■ **Exercise prompt**: Could the data below be copied exactly, minus the pictures?

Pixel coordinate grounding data
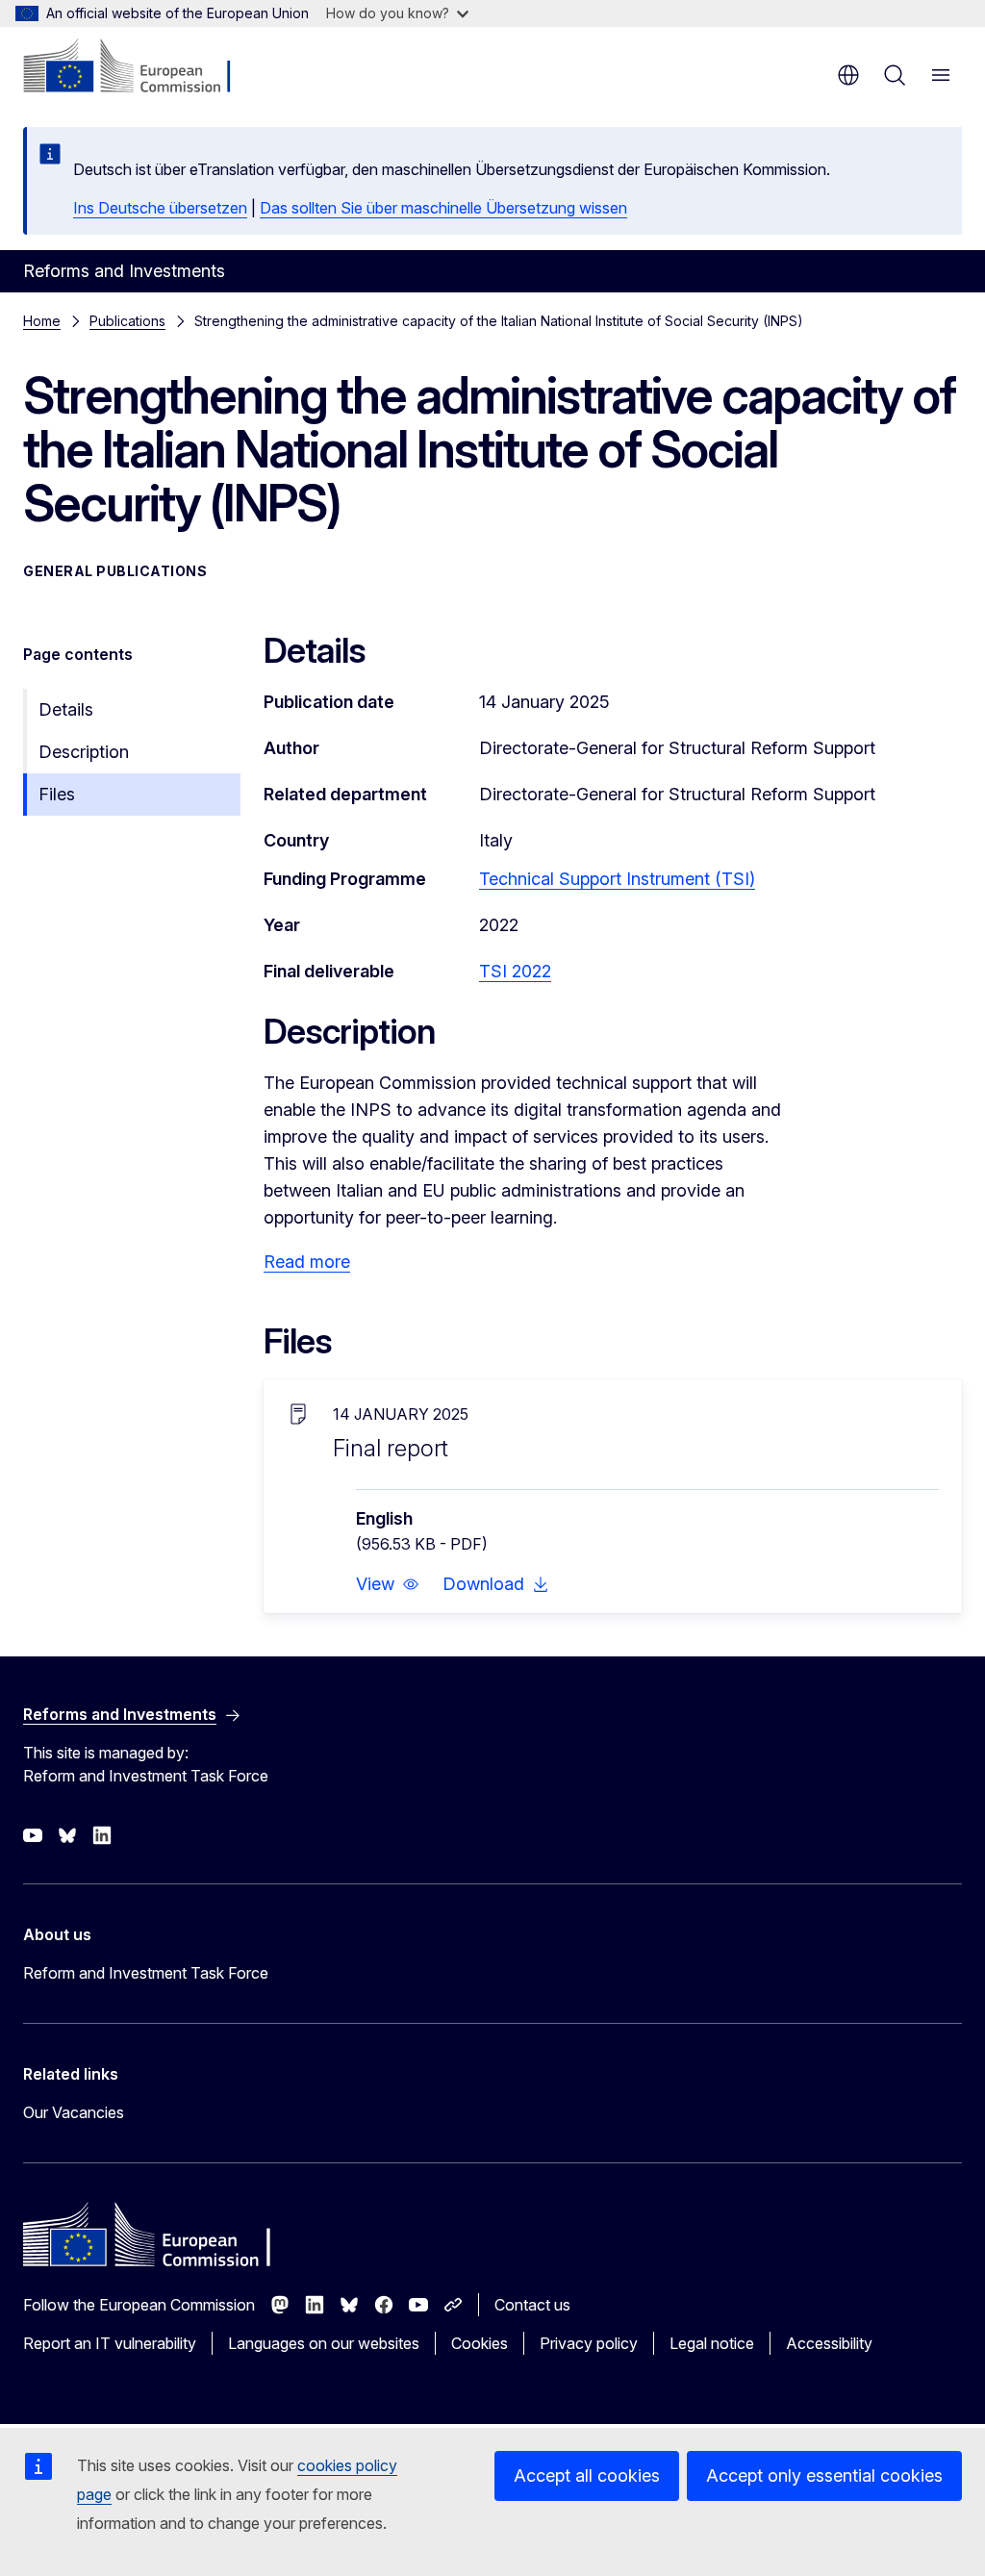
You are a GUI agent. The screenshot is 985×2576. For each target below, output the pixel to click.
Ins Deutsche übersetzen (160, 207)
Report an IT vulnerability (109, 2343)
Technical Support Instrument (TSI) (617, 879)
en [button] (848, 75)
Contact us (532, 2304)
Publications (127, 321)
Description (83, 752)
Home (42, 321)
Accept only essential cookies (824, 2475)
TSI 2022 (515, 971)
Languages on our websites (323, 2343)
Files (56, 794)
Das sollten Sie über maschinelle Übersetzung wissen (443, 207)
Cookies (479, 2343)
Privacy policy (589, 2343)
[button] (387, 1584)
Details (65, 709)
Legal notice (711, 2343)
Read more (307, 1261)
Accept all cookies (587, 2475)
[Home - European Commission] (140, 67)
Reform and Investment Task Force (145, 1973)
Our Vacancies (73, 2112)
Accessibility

■ **Your solution**:
You are a GUI agent. The screenshot is 985×2576. For each target below, output the pixel to click.
Ins Deutsche übersetzen (160, 207)
Report an IT vulnerability (109, 2343)
Technical Support Instrument (TSI) (617, 879)
en [button] (848, 75)
Contact us (532, 2304)
Publications (127, 321)
Description (83, 752)
Home (42, 321)
Accept only essential cookies (824, 2475)
TSI 2022 (515, 971)
Languages on our websites (323, 2343)
Files (56, 794)
Das sollten Sie über maschinelle Übersetzung wissen (443, 207)
Cookies (479, 2343)
Privacy policy (589, 2343)
[button] (387, 1584)
Details (65, 709)
Legal notice (711, 2343)
Read more (307, 1261)
Accept all cookies (587, 2475)
[Home - European Commission] (140, 67)
Reform and Investment Task Force (145, 1973)
Our Vacancies (73, 2112)
Accessibility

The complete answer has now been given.